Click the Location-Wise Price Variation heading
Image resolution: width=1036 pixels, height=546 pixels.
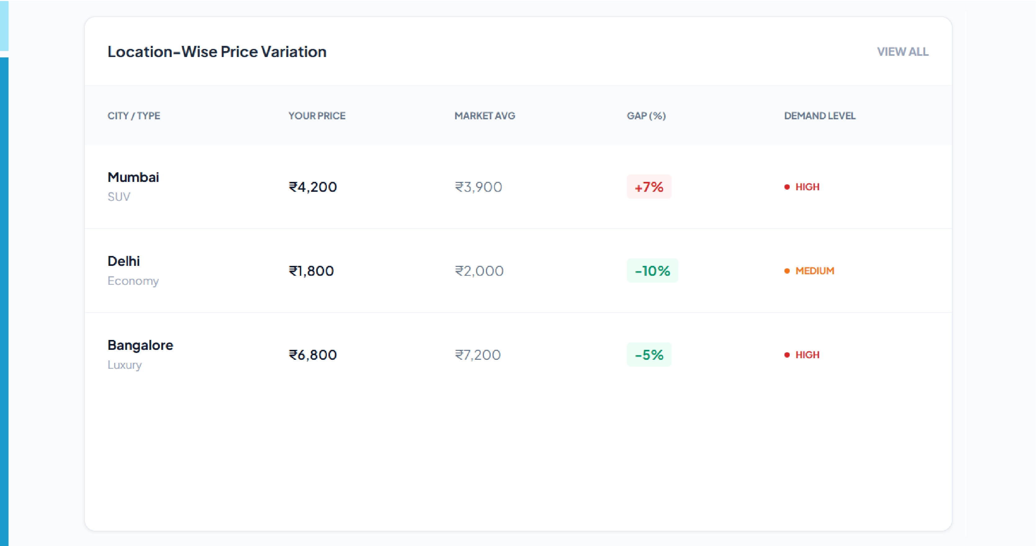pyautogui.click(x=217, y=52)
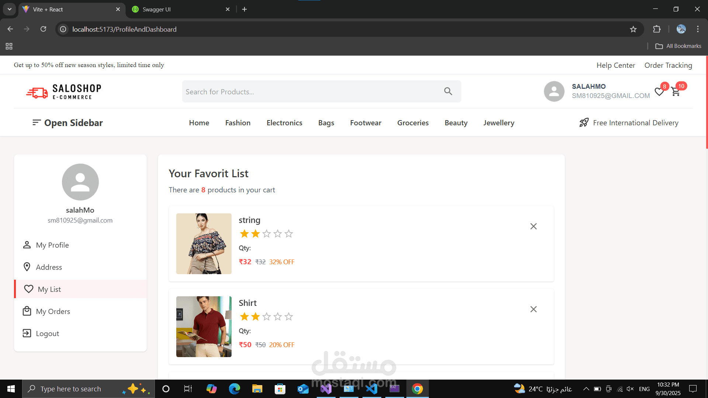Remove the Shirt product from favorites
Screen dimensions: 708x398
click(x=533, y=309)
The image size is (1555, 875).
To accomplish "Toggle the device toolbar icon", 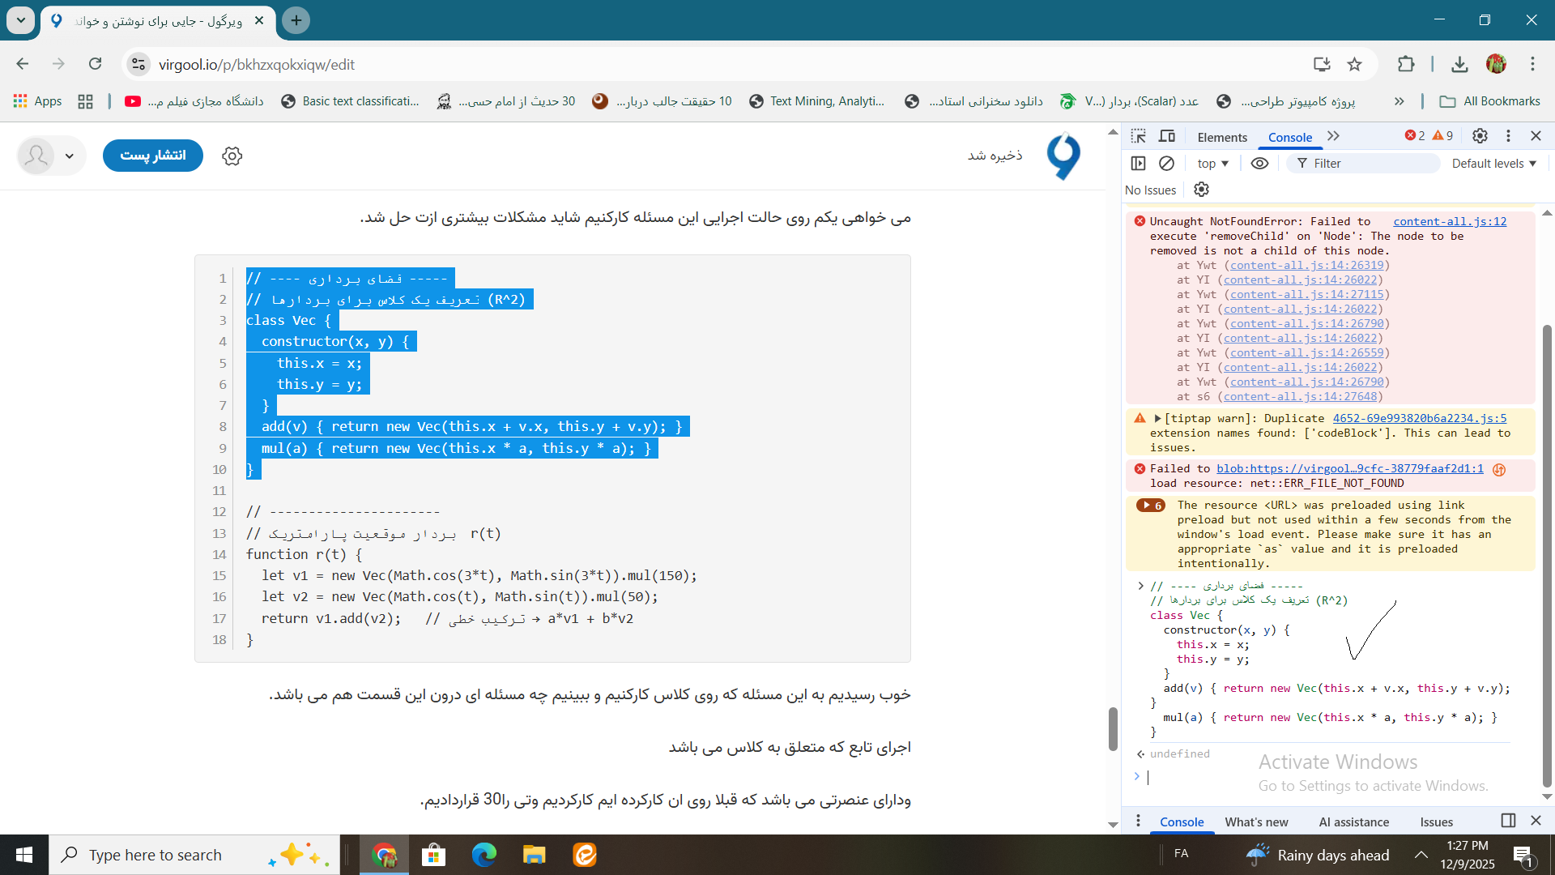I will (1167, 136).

_ _ _ _ _ _ _

> _Задача_: Перепечатайте записи выше, начиная с самого начала и заканчивая строкой, в которой стоит «click(x=533, y=309)», включительно. Изображения в ответ не включайте.

> _Разбор решения_:
Click the Location-Wise Price Variation heading
Image resolution: width=1036 pixels, height=546 pixels.
pyautogui.click(x=217, y=52)
Remove the Shirt product from favorites
Screen dimensions: 708x398
click(x=533, y=309)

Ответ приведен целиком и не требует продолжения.